Aos 60 anos a sra. ainda é muito paquerada?

Sonia Braga

Isso não é e nunca foi uma coisa que me chame a atenção. Um flerte, uma cantada certa, ser cortejada, isso é gostoso.

ISTOÉ

Mas a abordagem ao estilo do filme “Dama do Lotação”, o tipo grosseiro que fala sacanagem?

Sonia Braga

Acho que percebi todos os grosseiros que chegaram, e eles levaram bronca. Não sou eu “a dama”, ela é uma personagem, mas acontece essa confusão. Entendo. Sempre acho uma maneira de desfazer o equívoco.

ISTOÉ

Está namorando? 

Sonia Braga

Estou solteira, mas tive diversos namorados. Um, que compôs uma música para mim, é especial porque me fez muito bem como mulher.

ISTOÉ

Quem foi?

Sonia Braga

Caetano Veloso. A música que ele fez para mim é “Trem das Cores”. A “Tigresa” foi roubada. Era tema de uma personagem da novela “Espelho Mágico”, e foi roubada. Namorei o Caetano no final dos anos 1970. Foi um namoro rápido, mas um amor coroado por uma música é um amor que fica.

ISTOÉ

Gabriela é a sua imagem pública mais forte?

Sonia Braga

Viu que meus cachinhos estão voltando? Eu não estava mais aguentando aquele cabelão liso. Gente, a Gabriela voltou.

ISTOÉ

A sra. se preocupa em ser fotografada sem maquiagem?

Sonia Braga

Claro. Não gosto de ficar mal na foto. Quando saio de um lugar e dou de cara com um paparazzo, peço para apagar tudo e negocio. Volto, arrumo os cabelos, os óculos, e repasso a cena só para ele fotografar.

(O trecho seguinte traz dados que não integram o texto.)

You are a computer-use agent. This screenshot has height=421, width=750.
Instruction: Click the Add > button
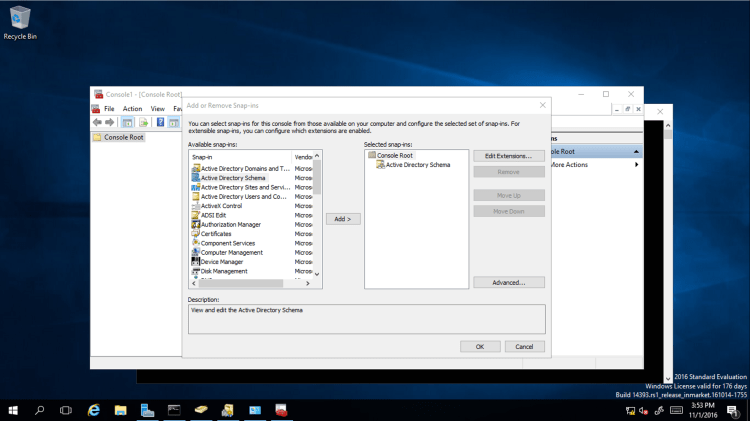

Dá tudo certo no final.

ISTOÉ

Alguma vez não deu?

Sonia Braga

A única vez na minha vida que fiquei muito aborrecida foi quando disseram que eu estava namorando o ator principal de uma novela, e isso era absolutamente falso.

ISTOÉ

E dessa vez quem foi?

Sonia Braga

Antonio Fagundes. Mas eu nunca namorei o Fagundes. Certa vez, eu até armei uma foto para ajudar um amigo. Estavam dizendo que ele era gay, e ele não era. Nada contra, mas ele estava aborrecido porque era mentira. Eu produzi a cena: arranjei um fotógrafo que ficou atrás de uma moitinha para nos “flagrar.” Falei para ele: fica tranquilo, ninguém vai acreditar que você é gay depois de verem a gente namorando.

ISTOÉ

Há rumores de que houve desavença sua com a Betty Faria.

Sonia Braga

Essa história é longa. Quando terminei “Luar sobre Parador”, o Robert (Redford) me convidou para conhecer o Festival de Sundance e, lá, perguntei se ele queria produzir um filme brasileiro. E contei sobre Tieta. Ele topou na hora. Liguei para o Jorge Amado, na Bahia, e ele disse: “Claro, os direitos são seus, querida.” Comecei a trabalhar nesse projeto. Aí, encontrei com a Betty Faria num evento na Itália e ela me contou que ia fazer Tieta na televisão. Achei melhor esperar passar o tempo para fazer o meu projeto, até para não botar o Jorge numa situação delicada. Anos depois, fiz Tieta com o Cacá (Diegues). Ouvi dizer que ficou um clima muito desagradável.

ISTOÉ

A sra. faz análise?

Sonia Braga

Fazia. Quando percebi que o analista já estava melhor, se ves­tindo direitinho, sorrindo de novo, dei alta para ele.